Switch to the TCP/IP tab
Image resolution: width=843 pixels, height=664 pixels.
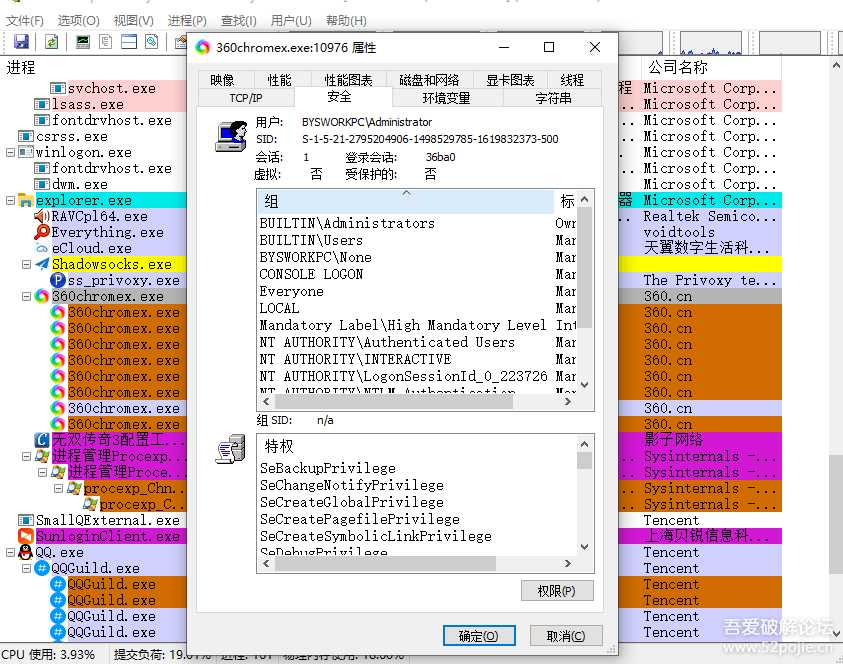pyautogui.click(x=244, y=99)
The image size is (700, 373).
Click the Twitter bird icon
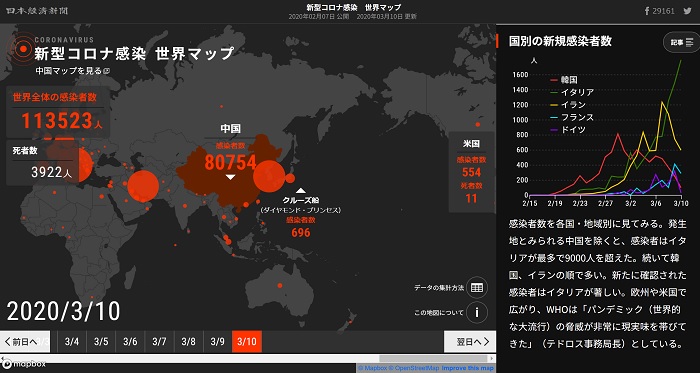pos(687,11)
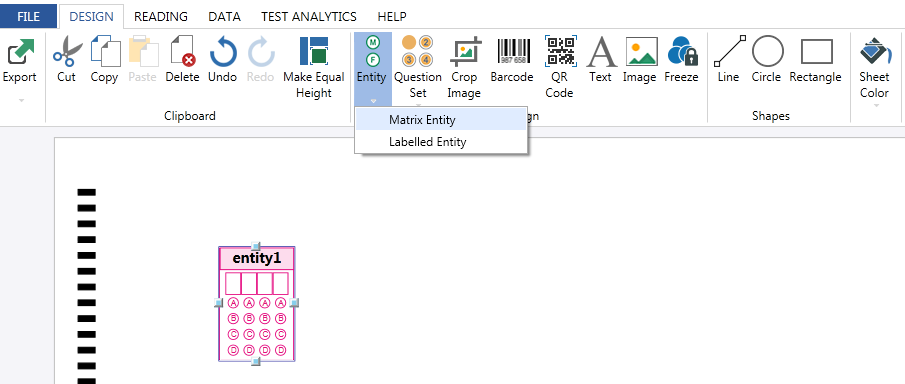Draw a Circle shape
Image resolution: width=905 pixels, height=384 pixels.
766,59
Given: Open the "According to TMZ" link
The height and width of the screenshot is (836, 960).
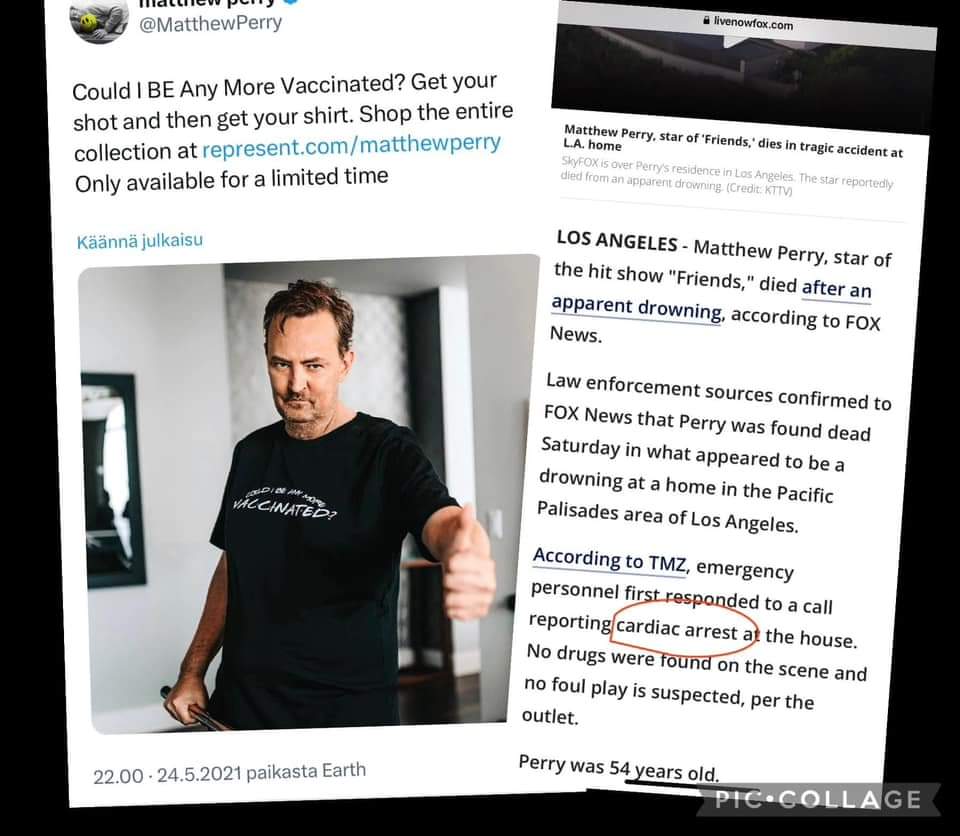Looking at the screenshot, I should (x=610, y=561).
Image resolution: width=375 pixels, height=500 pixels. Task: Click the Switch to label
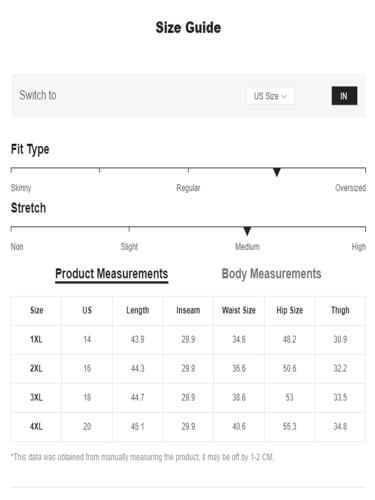tap(38, 95)
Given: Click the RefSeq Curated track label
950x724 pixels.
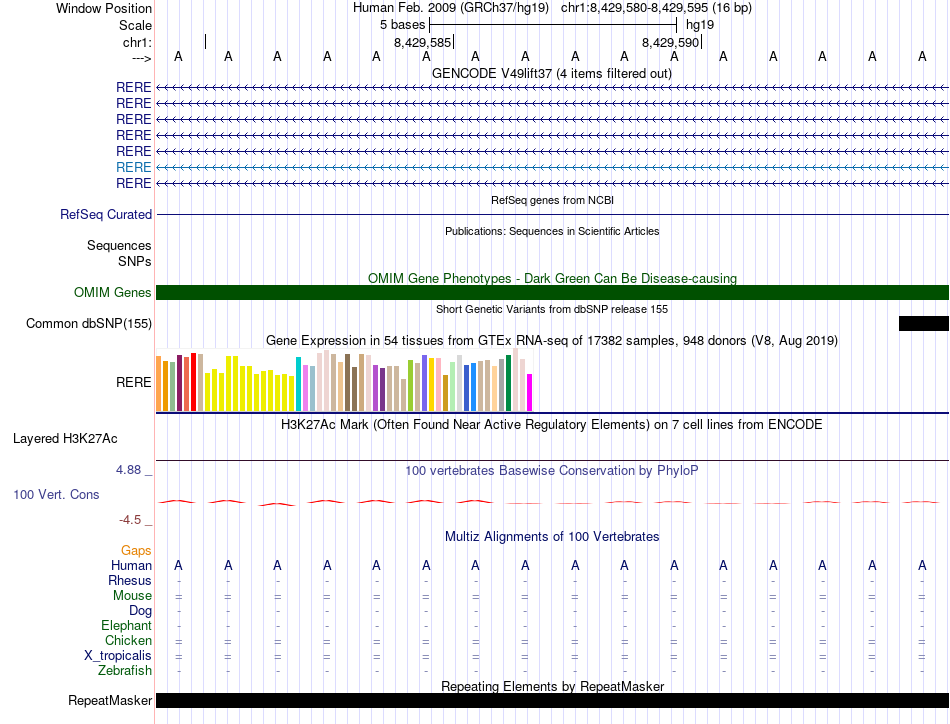Looking at the screenshot, I should point(106,214).
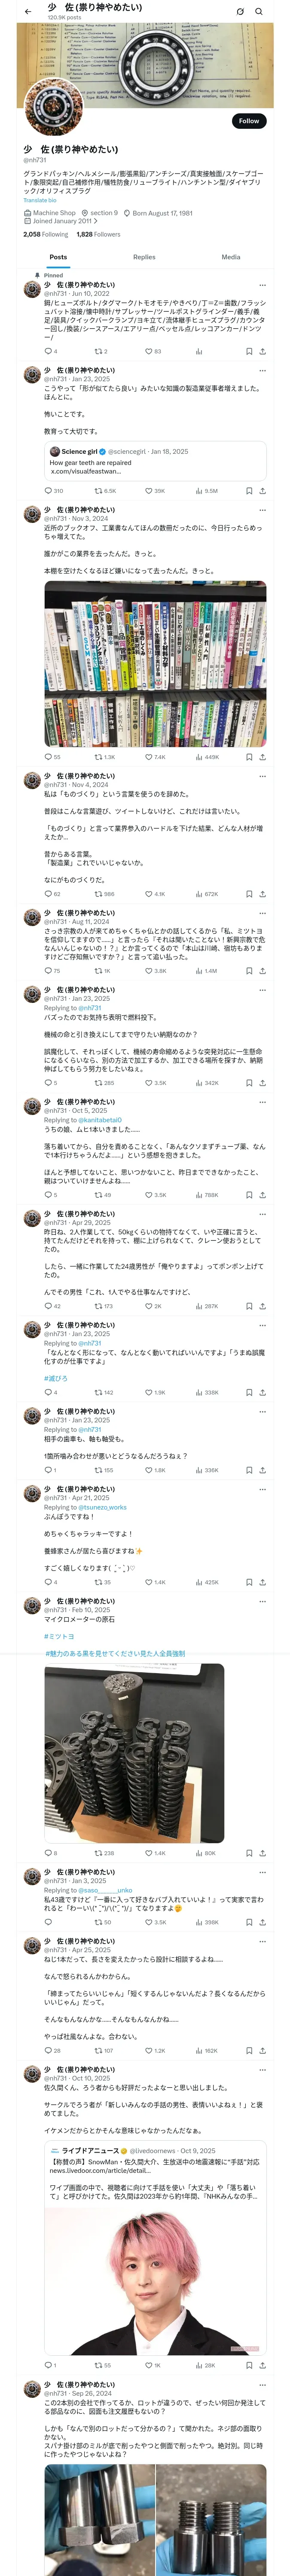Image resolution: width=290 pixels, height=2576 pixels.
Task: Click the Translate bio link
Action: pyautogui.click(x=40, y=200)
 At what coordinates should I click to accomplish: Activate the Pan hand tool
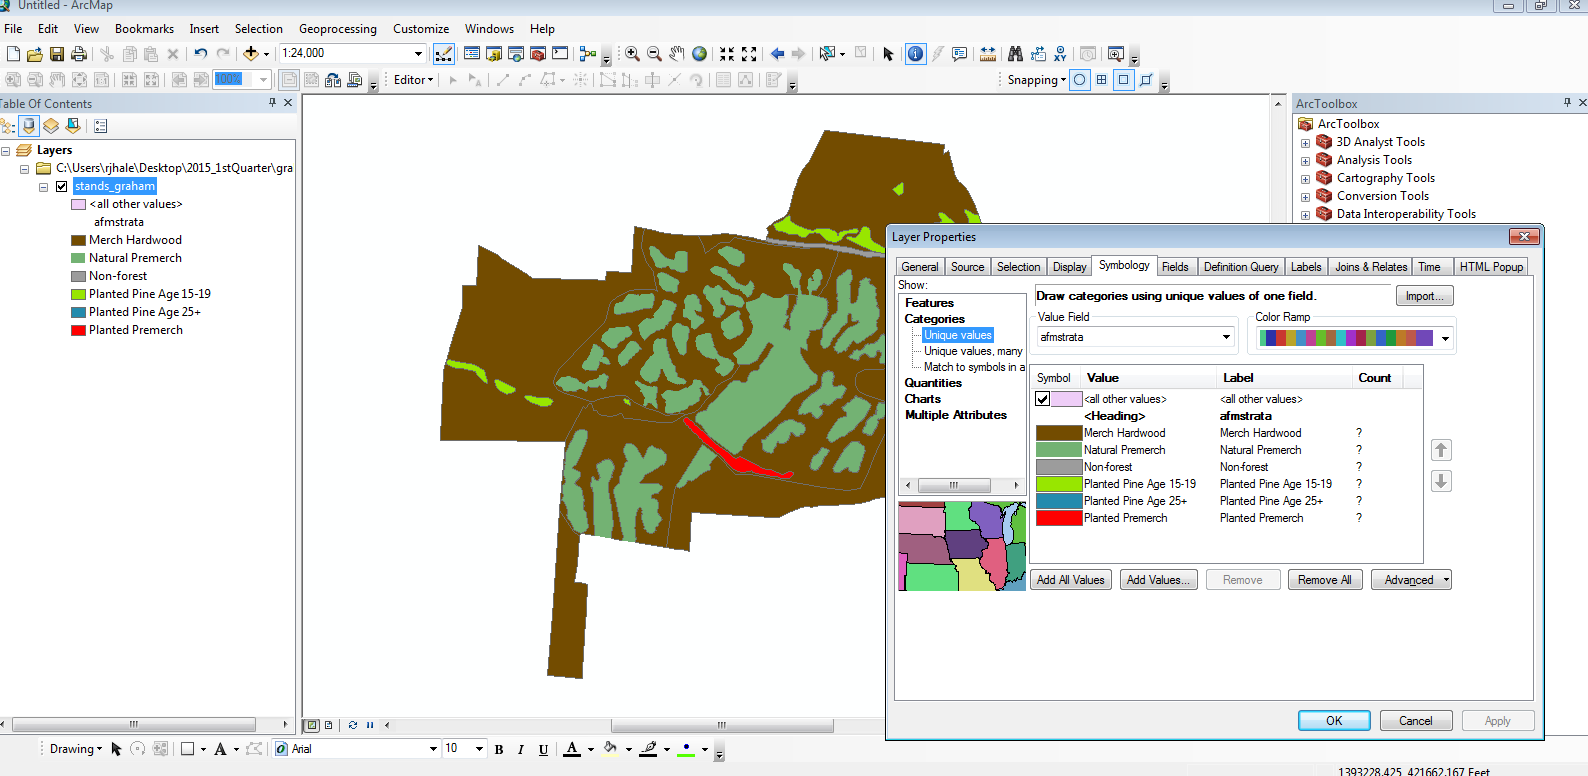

__What you are asked to do__.
Transcribe exactly the span of lines from the line holding "Given: Click the RefSeq Curated track label" through the last line above, both included. Pictures stay out.

__Exercise solution__.
Given: Click the RefSeq Curated track label
950x724 pixels.
Looking at the screenshot, I should point(106,214).
Image resolution: width=290 pixels, height=2576 pixels.
Task: Click the Translate bio link
Action: pyautogui.click(x=40, y=200)
 At what coordinates should I click to accomplish: Activate the Pan hand tool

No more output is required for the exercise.